## Sélection
<<<<
La France – présidente de la COP21– est un pays du nord. Comment a-t-on évité la méfiance des pays du sud ?

Depuis la COP20 à Lima, nous avons toujours avancé en collaboration avec le Pérou. Une collaboration Nord-Sud constante était la garantie d’avoir en permanence l’autre point de vue. Pour ne pas avoir une vision biaisée. On a tenu cette méthode tout du long. Même si ce n’était pas forcément compris par tous. Cela nous a donné une intelligence du résultat possible.

Et durant la COP21, comment avez-vous géré la négociation ?

J’ai insisté, auprès des délégations, sur la prévisibilité, sur le fait qu’il n’y aurait aucune surprise. Ils allaient comprendre ce qu’on faisait parce qu’on allait – pour rédiger l’Accord – partir de leurs propositions et rien d’autre. La première semaine, j’ai averti les négociateurs : « Il n’y aura pas de plan B ». C’était à partir de leur texte que l’on avancerait. Donc, si il était impraticable, il resterait impraticable. Le corolaire de cette appropriation c’est la responsabilité collective.

En quoi l’échec de Copenhague vous a-t-il aidé ?

Nous avons fait tout l’inverse. Copenhague nous a montré l’impossibilité de s’entendre à 10 dans des pièces fermées. Et aussi on a fait très différemment pour la rédaction de l’accord lui-même. On n’a pas créé de “drafting comitee” (groupe écrivant). C’est nous (l’équipe de la présidence française de la COP21) qui tenions le stylo. Pour rassurer tout le monde.

Quelle a été votre stratégie pendant deux semaines ?

Notre stratégie a été de concentrer l’attention sur les trois sujets politiques : ambition (objectif de long terme, révision à la hausse, cycle de révision de 5 ans), différenciation (entre pays développés et en développement) et finance. On a rapidement clos les autres sujets pour se focaliser sur ce “paquet politique”. Dans la version du texte N-1, la partie sur l’ambition était nettement tirée vers le haut alors que la partie finance était proprement inacceptable pour les pays développés (avec des engagements financiers à long terme). Pour la différenciation les options étaient moyennes. Il est donc arrivé ce qu’il devait arriver. Les pays développés ont hurlé au scandale sur la partie finance, l’Union européenne en premier lieu. Les pays en développement eux, se sont inquiétés des options restantes sur la différenciation. Et au final personne n’a regardé l’ambition (qui était très haute) ! Dans le texte N, on a clos les finances et l’accord a pu être finalisé.

L’Arabie Saoudite ou les petites îles avaient des positions radicalement opposées (sur l’objectif de 1,5°C notamment) Comment avez-vous fait pour les concilier ?
>>>>
## Tâches demandées
1. Veuillez recopier le passage de l'entretien sur la COP21 situé entre « Nous avons fait » et « tout le monde. », bornes comprises.
2. D'après l'entretien sur la COP21, avec quel pays la présidence française a-t-elle avancé en collaboration depuis la COP20 à Lima ?
3. Les affirmations suivantes concordent-elles avec l'entretien sur la COP21 ? Répondez par oui ou non et citez les mots décisifs du texte.
(a) Un « drafting comitee » a été créé pour rédiger l'accord.
(b) L'Union européenne a été la première à protester contre la partie finance.
(c) Le cycle de révision mentionné dans l'ambition est de 10 ans.
La liste n'a aucun rôle ici.

## Extrait de données
<<<<
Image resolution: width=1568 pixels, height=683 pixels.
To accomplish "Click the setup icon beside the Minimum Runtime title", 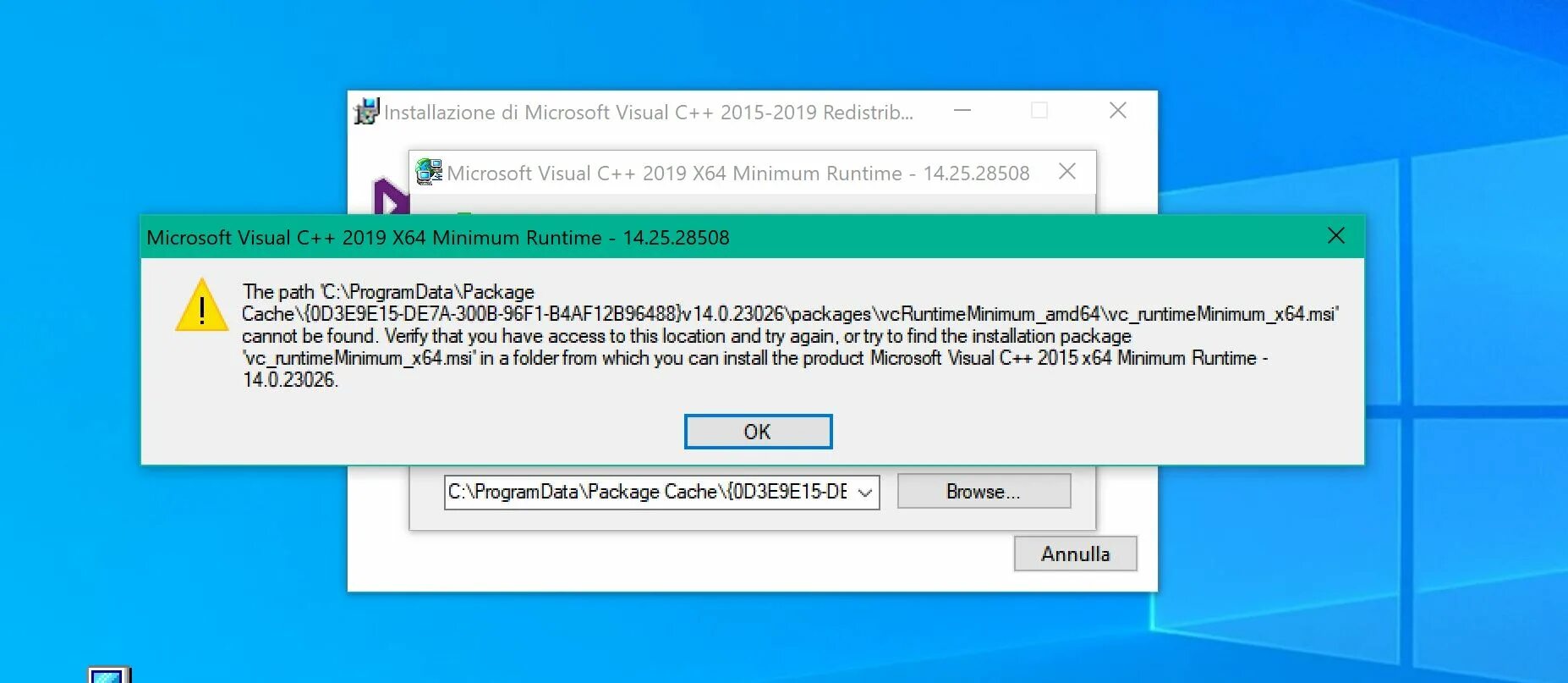I will [429, 172].
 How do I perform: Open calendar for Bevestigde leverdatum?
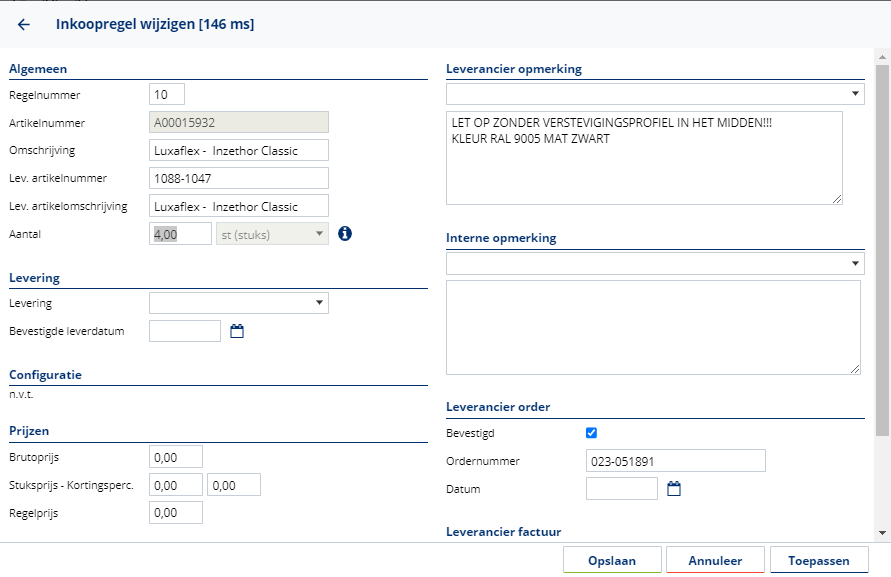[237, 331]
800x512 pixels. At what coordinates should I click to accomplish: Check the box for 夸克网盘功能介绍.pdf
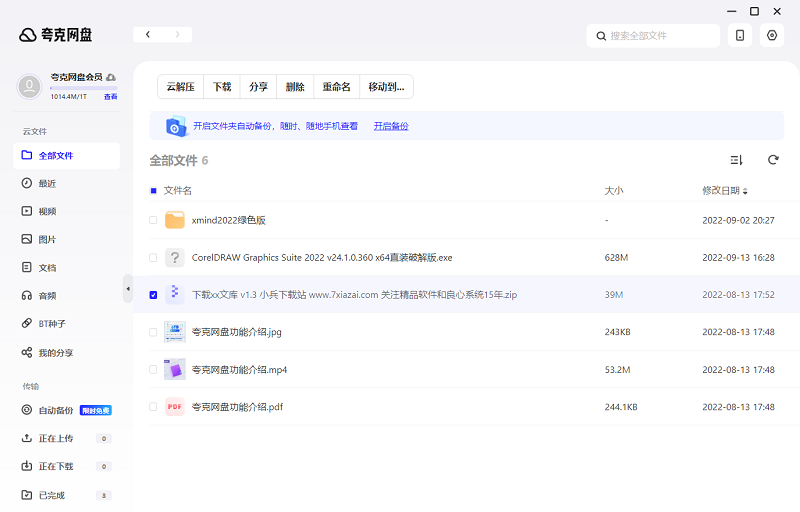coord(153,407)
>>>>
## Résultats
1.
Nous avons fait tout l’inverse. Copenhague nous a montré l’impossibilité de s’entendre à 10 dans des pièces fermées. Et aussi on a fait très différemment pour la rédaction de l’accord lui-même. On n’a pas créé de “drafting comitee” (groupe écrivant). C’est nous (l’équipe de la présidence française de la COP21) qui tenions le stylo. Pour rassurer tout le monde.

2. Avec le Pérou.

3.
(a) Non : « On n’a pas créé de “drafting comitee” (groupe écrivant). »
(b) Oui : « Les pays développés ont hurlé au scandale sur la partie finance, l’Union européenne en premier lieu. »
(c) Non : « cycle de révision de 5 ans »